Ovarian cancer is one of the most lethal gynecological malignancies for female overall in the world. Most of ovarian cancer cases have poor prognosis and patients die at late stage. Therefore, understanding the molecular mechanisms in the development of ovarian cancer through identification and characterization of oncogenes and tumor suppressor genes will help discovery of novel targets for therapies. We have recently identified Growth factor Receptor Bound protein 7 (GRB7) and its variant GRB7v (deletion of SH2 domain) overexpressed in ovarian cancer cells and clinical samples by quantitative RT-PCR analysis. Clinicopathological correlation revealed that the overexpressed GRB7 (P=0.019) and GRB7v (P=0.018) were significantly correlated with high grade ovarian cancer. In addition, the overexpressed GRB7 was also associated with clear cell subtype of ovarian cancer (P=0.024). GRB7 is an adaptor protein which plays an important role in mediating signal transductions from multiple cell surface receptors to various downstream signaling pathways. We thus hypothesized that the overexpressed GRB7 and GRB7v may play important roles in the development and progression of ovarian cancer.
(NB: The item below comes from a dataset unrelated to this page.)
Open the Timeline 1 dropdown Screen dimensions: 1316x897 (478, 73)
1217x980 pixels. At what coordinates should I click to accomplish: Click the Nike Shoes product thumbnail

Subcellular localization studies using immunofluorescent analysis showed that GRB7 and GRB7v localized mainly in cytoplasm, consistent with their roles as activated receptor binding proteins. Functionally, we demonstrated that the ectopic overexpression of GRB7 promoted cell migration and invasion, whereas enforced expression of GRB7v increased cell proliferation instead of promoting cell migration and invasion. This indicates that GRB7 and GRB7v function differentially and may be involved in different signaling pathways in the pathogenesis of high grade ovarian cancer cells. Further investigations of the functions and the underlying molecular mechanisms of GRB7 and GRB7v in ovarian cancer are warranted.